The U.S. House of Representatives has moved the creation of a delayed Fannin County reservoir one step closer construction.
An amendment to the Water Resources Development Act of 2016 would allow a group of North Texas municipalities to move forward on the project.
The proposed Lower Bois d’Arc Creek Reservoir is a year behind schedule as the Environmental Protection Agency reviews its impact.
Rep. Sam Johnson, who introduced the amendment, said the proposed lake in eastern Fannin County was needed to meet population growth in Collin County and other parts of the Dallas-Fort Worth Metroplex.
“This goes beyond water rationing for lawns. This is about water as part of our normal, daily routine,” he said in a late September statement.
The amendment was sponsored by representatives Johnson, Eddie Bernice, Pete Sessions, and John Ratcliffe, representing districts in the Dallas area and Northeast Texas.
The bill would require that the Environmental Protection Agency issue a final permit for the reservoir no later than September 2017. That would be a year earlier than had been anticipated.
Tom Kula, executive director of the North Texas Municipal Water District, the agency building the lake, called its construction “essential.”

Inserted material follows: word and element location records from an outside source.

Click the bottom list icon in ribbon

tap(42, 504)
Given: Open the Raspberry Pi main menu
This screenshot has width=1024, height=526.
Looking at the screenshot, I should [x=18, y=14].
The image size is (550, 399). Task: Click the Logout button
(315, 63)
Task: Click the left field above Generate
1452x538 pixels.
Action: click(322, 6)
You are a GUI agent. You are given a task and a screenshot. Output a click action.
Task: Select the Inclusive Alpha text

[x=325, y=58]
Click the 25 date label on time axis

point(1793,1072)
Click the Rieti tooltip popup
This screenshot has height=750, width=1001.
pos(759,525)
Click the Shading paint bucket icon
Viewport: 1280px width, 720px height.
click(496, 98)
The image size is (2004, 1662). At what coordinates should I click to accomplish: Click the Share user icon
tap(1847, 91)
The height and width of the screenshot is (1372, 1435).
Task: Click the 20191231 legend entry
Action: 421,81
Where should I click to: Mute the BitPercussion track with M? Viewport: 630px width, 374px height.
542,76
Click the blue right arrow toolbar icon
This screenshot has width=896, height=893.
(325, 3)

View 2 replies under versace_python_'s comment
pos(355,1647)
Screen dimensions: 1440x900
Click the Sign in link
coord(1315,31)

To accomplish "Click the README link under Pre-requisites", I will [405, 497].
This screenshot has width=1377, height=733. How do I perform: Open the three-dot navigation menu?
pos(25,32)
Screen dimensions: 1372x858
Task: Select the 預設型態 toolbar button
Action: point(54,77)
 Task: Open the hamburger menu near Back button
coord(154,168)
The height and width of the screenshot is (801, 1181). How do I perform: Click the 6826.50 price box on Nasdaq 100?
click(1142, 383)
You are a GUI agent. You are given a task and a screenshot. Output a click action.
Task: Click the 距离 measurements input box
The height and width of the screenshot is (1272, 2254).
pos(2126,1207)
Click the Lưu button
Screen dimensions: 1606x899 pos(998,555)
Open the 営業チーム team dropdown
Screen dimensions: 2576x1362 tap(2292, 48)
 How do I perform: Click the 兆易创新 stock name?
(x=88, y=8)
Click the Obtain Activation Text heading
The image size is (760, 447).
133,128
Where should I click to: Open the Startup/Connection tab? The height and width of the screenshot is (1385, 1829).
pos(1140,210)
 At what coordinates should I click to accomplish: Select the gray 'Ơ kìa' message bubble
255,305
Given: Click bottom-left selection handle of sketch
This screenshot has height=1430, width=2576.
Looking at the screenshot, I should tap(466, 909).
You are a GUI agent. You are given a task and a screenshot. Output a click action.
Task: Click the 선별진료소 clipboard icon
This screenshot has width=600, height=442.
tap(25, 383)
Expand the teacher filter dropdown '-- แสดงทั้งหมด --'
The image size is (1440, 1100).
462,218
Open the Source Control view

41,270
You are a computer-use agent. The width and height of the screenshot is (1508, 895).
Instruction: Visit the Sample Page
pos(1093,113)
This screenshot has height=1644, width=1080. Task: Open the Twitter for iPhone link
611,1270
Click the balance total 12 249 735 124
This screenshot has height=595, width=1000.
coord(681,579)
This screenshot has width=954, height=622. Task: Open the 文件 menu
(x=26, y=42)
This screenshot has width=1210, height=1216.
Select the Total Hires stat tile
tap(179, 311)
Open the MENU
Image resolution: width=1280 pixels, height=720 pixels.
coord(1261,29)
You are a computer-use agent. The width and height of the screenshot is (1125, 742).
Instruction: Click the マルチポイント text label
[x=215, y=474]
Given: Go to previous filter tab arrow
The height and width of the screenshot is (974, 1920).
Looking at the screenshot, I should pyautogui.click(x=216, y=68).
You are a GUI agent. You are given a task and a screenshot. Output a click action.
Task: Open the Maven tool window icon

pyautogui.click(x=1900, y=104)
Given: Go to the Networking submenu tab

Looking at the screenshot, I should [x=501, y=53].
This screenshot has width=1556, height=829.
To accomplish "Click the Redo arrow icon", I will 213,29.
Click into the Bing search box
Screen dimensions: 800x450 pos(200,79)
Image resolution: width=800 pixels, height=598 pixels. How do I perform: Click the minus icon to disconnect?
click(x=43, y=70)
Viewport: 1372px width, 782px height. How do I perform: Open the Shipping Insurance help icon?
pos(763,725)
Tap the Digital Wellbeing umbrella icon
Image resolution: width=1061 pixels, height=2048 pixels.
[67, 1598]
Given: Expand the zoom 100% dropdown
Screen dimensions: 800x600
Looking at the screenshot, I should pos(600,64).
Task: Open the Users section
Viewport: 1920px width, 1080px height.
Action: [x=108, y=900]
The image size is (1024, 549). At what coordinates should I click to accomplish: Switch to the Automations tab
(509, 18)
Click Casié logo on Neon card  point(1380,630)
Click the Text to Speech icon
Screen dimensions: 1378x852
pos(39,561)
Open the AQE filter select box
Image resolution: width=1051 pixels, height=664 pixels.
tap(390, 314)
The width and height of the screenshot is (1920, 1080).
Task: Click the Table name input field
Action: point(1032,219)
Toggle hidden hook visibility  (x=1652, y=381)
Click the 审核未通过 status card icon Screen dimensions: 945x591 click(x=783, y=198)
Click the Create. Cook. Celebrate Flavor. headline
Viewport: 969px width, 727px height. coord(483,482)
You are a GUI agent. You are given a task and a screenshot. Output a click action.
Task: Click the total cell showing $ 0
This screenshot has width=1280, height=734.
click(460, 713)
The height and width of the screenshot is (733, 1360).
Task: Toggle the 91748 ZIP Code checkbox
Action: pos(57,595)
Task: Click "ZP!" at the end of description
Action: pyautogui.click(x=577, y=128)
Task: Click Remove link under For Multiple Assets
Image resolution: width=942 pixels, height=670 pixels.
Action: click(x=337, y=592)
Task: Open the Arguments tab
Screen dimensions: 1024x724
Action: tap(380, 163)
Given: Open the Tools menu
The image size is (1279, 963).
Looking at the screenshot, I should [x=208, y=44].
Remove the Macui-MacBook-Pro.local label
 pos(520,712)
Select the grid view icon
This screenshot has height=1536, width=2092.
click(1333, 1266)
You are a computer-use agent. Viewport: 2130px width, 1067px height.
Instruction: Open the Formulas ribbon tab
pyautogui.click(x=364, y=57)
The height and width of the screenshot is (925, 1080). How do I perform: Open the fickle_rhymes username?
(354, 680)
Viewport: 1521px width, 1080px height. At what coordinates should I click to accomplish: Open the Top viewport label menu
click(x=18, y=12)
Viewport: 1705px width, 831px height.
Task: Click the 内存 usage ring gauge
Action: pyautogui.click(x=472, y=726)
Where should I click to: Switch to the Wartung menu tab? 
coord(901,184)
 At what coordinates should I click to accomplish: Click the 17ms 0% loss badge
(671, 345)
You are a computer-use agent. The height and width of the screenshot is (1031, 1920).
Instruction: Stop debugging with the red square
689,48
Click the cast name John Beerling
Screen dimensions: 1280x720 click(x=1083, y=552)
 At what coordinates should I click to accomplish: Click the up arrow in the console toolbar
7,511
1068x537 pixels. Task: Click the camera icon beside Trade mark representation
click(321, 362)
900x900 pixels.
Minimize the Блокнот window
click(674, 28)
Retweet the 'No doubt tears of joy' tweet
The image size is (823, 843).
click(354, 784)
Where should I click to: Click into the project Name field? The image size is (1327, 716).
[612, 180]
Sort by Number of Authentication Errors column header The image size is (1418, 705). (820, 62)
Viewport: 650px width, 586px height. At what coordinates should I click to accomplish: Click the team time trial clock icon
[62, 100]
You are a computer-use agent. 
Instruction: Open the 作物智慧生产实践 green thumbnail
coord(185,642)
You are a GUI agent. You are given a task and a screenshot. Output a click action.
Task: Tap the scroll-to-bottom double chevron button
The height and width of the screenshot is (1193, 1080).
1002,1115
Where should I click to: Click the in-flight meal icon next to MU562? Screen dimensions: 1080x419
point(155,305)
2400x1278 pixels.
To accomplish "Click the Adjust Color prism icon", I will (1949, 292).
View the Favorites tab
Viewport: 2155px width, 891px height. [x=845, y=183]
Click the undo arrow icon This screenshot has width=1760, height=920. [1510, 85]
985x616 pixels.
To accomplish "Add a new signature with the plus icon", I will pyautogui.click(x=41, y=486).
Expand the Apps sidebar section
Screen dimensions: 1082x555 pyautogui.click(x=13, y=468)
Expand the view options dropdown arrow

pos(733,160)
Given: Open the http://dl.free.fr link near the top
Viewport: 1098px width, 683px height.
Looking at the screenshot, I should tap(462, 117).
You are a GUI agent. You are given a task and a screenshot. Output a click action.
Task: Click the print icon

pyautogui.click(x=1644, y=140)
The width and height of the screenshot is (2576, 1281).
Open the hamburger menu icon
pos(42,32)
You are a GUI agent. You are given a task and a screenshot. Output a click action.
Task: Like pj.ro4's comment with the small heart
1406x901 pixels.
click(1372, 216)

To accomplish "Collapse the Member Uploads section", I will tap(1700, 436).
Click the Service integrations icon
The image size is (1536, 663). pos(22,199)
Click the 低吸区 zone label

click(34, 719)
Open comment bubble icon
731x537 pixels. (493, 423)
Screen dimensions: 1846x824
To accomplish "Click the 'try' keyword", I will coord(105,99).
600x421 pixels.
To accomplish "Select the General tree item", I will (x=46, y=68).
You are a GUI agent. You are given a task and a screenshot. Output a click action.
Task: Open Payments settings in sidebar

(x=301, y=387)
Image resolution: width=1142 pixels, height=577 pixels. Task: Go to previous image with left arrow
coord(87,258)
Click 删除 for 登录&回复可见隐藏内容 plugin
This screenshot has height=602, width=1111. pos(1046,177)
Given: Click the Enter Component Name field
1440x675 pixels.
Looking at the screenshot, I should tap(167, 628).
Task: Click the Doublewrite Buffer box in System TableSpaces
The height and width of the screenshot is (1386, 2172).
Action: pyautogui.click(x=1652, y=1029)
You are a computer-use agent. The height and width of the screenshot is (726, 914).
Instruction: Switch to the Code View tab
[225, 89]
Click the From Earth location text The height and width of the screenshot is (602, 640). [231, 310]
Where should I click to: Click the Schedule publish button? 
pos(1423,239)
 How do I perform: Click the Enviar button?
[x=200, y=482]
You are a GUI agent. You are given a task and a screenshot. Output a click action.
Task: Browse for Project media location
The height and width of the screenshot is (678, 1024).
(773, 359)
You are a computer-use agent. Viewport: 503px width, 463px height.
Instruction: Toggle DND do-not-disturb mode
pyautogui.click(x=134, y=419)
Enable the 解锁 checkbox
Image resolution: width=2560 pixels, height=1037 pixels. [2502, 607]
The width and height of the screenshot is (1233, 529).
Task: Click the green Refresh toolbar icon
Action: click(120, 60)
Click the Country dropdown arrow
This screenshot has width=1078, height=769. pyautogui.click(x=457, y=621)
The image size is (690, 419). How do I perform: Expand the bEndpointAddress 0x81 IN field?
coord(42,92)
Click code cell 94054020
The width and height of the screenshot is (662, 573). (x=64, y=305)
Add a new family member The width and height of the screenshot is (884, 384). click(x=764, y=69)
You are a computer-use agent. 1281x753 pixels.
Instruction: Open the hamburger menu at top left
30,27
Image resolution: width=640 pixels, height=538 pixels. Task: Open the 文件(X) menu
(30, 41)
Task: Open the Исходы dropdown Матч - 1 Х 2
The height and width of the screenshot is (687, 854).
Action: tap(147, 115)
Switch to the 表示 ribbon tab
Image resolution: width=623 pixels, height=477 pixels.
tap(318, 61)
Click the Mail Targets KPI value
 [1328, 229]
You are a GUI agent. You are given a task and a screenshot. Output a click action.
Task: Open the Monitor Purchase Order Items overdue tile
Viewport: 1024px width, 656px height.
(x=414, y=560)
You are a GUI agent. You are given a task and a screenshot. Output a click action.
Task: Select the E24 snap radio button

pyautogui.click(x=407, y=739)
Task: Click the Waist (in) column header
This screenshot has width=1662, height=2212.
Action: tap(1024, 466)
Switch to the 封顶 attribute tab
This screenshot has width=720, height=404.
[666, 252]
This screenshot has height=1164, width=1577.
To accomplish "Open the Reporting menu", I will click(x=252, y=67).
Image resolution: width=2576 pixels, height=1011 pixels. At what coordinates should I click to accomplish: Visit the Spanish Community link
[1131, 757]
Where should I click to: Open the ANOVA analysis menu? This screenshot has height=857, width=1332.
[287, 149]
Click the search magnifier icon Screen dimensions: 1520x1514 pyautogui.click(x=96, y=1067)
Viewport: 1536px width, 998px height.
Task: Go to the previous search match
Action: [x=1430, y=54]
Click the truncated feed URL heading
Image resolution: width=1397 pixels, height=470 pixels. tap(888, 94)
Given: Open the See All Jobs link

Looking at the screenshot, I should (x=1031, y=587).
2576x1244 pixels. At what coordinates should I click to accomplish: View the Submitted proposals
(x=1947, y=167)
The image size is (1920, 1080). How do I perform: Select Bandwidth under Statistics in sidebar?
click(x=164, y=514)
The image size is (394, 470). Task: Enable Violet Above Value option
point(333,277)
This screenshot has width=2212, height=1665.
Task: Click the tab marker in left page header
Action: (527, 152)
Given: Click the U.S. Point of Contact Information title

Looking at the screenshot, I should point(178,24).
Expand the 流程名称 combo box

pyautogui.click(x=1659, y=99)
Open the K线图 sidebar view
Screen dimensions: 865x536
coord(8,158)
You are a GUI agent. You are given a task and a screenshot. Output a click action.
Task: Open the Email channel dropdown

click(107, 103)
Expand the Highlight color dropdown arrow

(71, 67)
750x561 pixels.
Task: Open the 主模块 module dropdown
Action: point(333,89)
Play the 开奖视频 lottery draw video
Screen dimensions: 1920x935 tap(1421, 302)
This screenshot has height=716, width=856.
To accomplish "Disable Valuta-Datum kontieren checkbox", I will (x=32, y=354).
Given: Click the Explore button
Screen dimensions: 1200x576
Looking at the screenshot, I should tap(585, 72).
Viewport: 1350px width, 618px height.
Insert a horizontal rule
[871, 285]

“We must start construction of the Lower Bois d’Arc Creek Reservoir as soon as possible to avoid the risk of water shortages,” Kula said.
The water district serves 1.6 million people to the north and east of Dallas, which together form one of the fastest-growing areas in the U.S.
Without the lake, the district expects a water deficit to hit those areas starting in 2021.
In early September, the Environmental Protection Agency said it was committed to the project and to improving the permitting process.
Opponents of the project object to the planned destruction of thousands of acres of privately owned farmland and millions of trees. So far, the district has purchased about 86 percent of the land required to build the reservoir.
Federal mitigation requirements would require the purchase and preservation of land elsewhere similar to the land that would be submerged by the lake in order to offset the environmental effects.
Fannin County’s commissioners court is expected to approve the first step in zoning the lake at a meeting on Oct. 18 in Bonham.